In a study appearing in the August 2 issue of JAMA, David M. Levine, M.D., M.A., of Brigham and Women’s Hospital, Boston, and colleagues examined trends in seniors’ use of digital health technology in the U.S. from 2011-2014.
The sickest, most expensive, and fastest growing segment of the U.S. population are seniors 65 years and older. Digital health technology has been advocated as a solution to improve health care quality, cost, and safety. However, little is known about digital health use among seniors. For this study, the researchers analyzed results from the National Health and Aging Trends Study (NHATS), a nationally representative survey of community-dwelling Medicare beneficiaries 65 years and older. Each year, NHATS asks the same respondents about every day (nonhealth) technology use and 4 digital health modalities: use of the internet to fill prescriptions, contact a clinician, address insurance matters, and research health conditions. This study included participants in 2011 who were followed yearly until 2014.

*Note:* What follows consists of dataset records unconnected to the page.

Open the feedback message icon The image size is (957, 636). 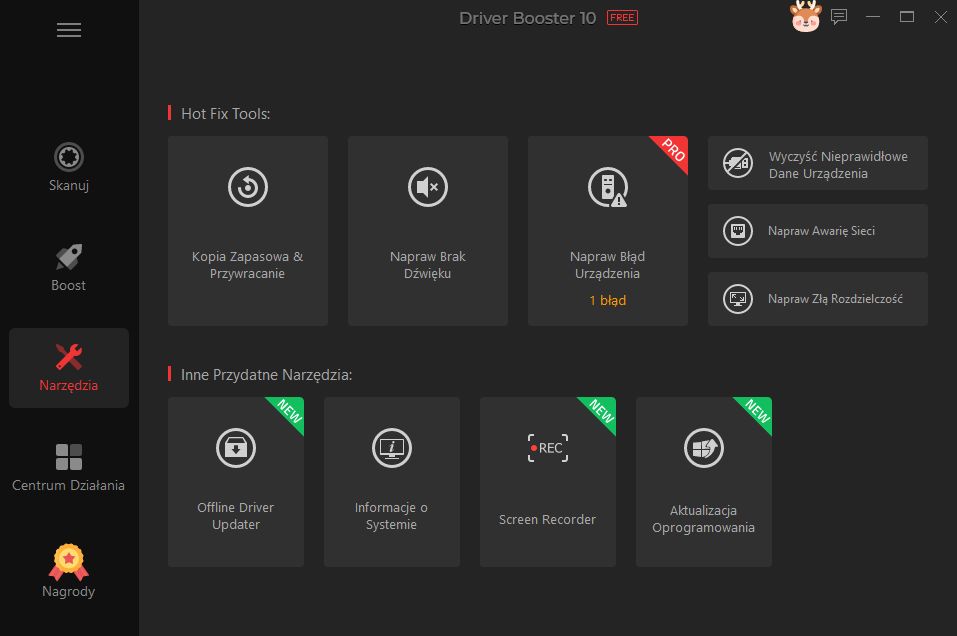coord(839,17)
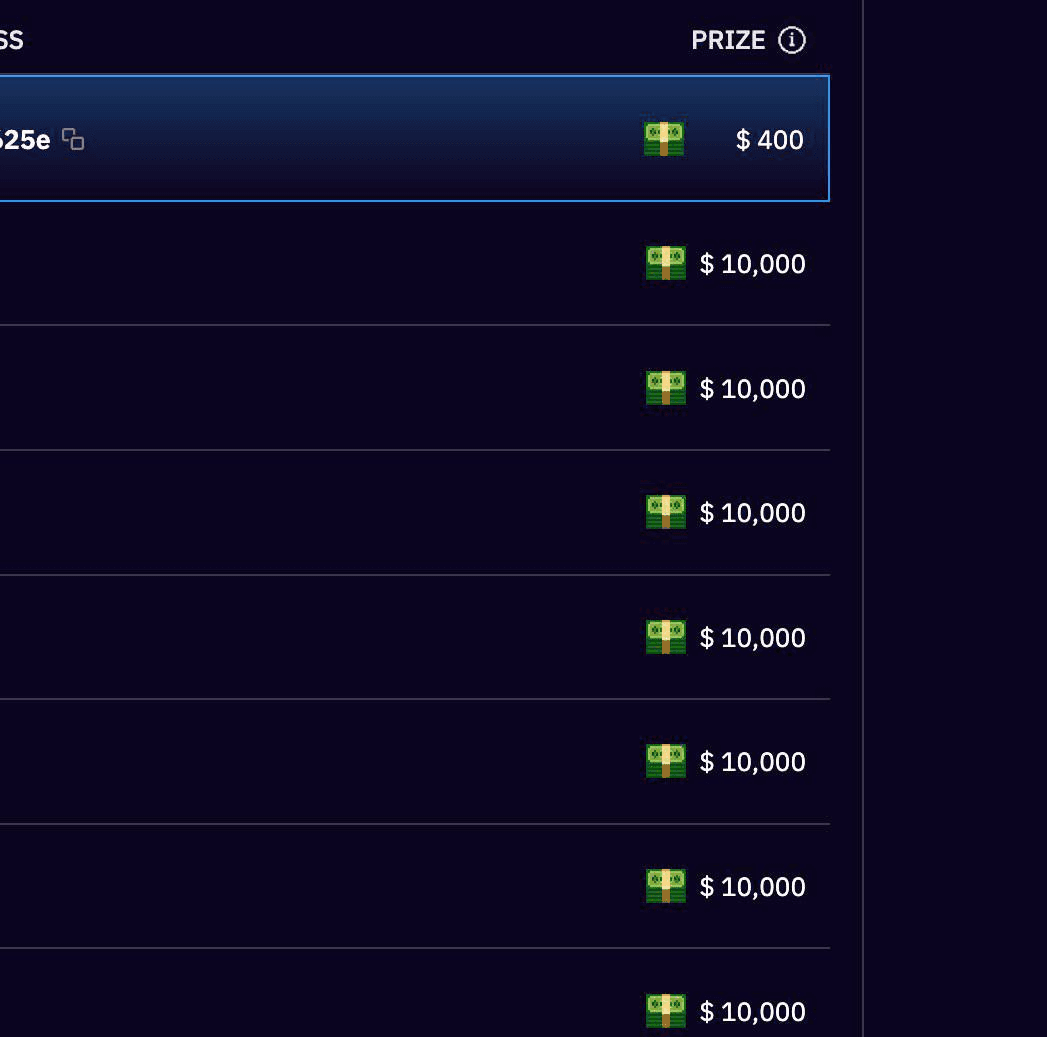This screenshot has height=1037, width=1047.
Task: Click the cash icon in third $10,000 row
Action: [666, 513]
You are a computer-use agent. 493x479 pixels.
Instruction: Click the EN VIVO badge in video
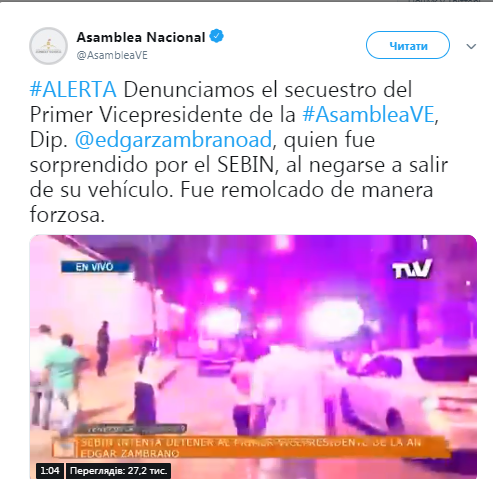click(x=95, y=267)
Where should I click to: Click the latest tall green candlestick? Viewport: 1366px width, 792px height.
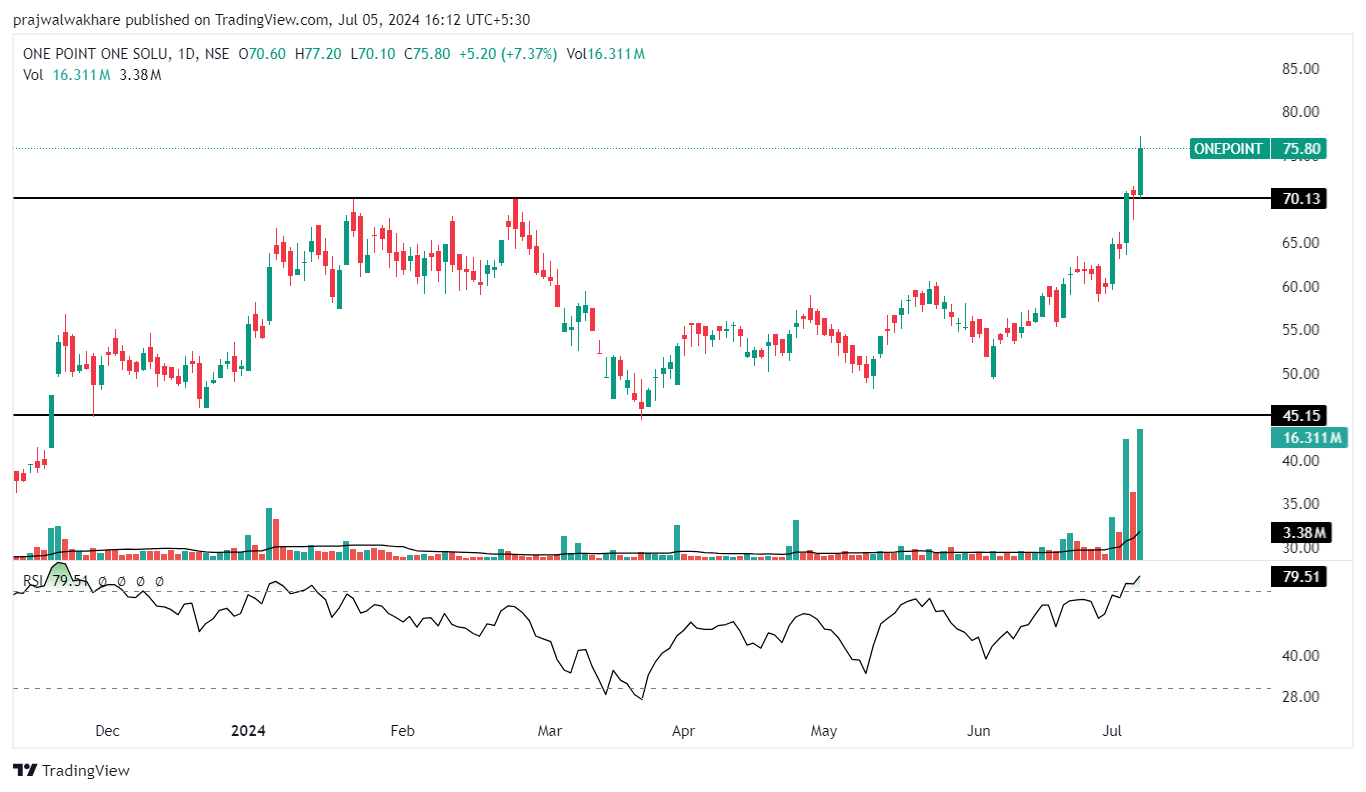click(x=1140, y=171)

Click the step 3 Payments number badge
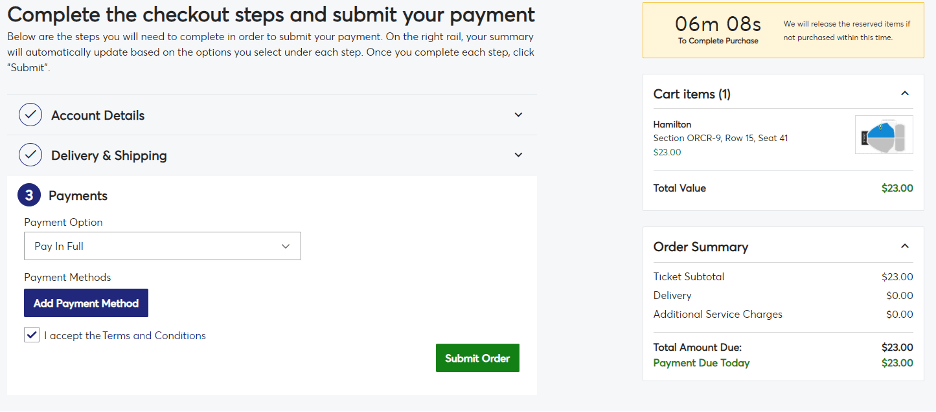point(29,195)
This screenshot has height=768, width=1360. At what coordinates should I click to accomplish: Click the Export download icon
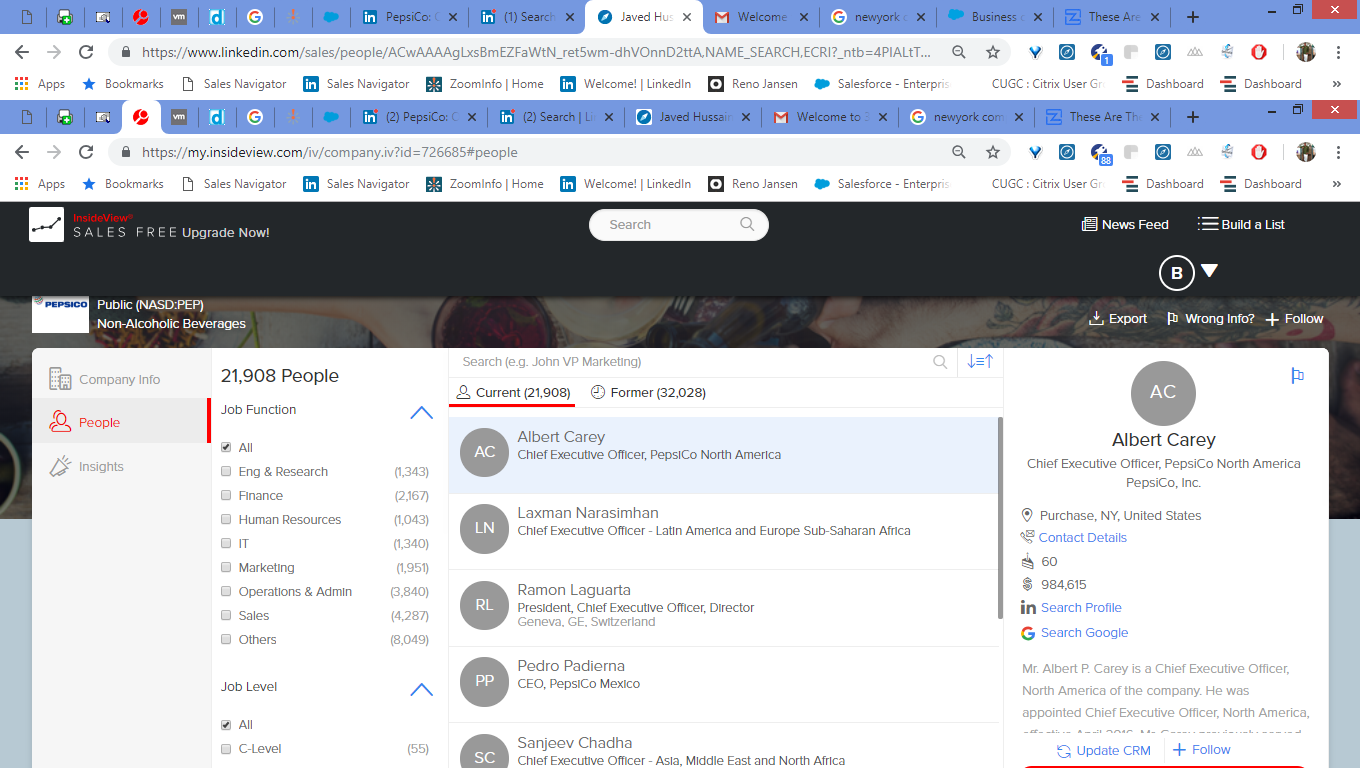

In 2011, the average age of the 7,609 participants was 75 years; 57 percent were women. Although 76 percent of seniors used cell phones and 64 percent computers, fewer used internet (43 percent) and email and texting (40 percent). Less than 20 percent used internet banking, internet shopping, social network sites (2013 data), and tablets (2013 data). Fewer seniors used digital health technology: 16 percent obtained health information, 8 percent filled prescriptions, 7 percent contacted clinicians, and 5 percent handled insurance online. In 2011, variables associated with less use of any digital health were older age; black, Latino, and other race/ethnicity; divorce; and poor health. By 2014, although cell phone and computer use were stable, small statistically significant increases were noted in other every day technologies. Use of 3 of 4 digital health technologies increased. The proportion of seniors who used any digital health increased from 21 percent in 2011 to 25 percent in 2014.
“Digital health is not reaching most seniors and is associated with socioeconomic disparities, raising concern about its ability to improve quality, cost, and safety of their health care. Future innovations should focus on usability, adherence, and scalability to improve the reach and effectiveness of digital health for seniors,” the authors write.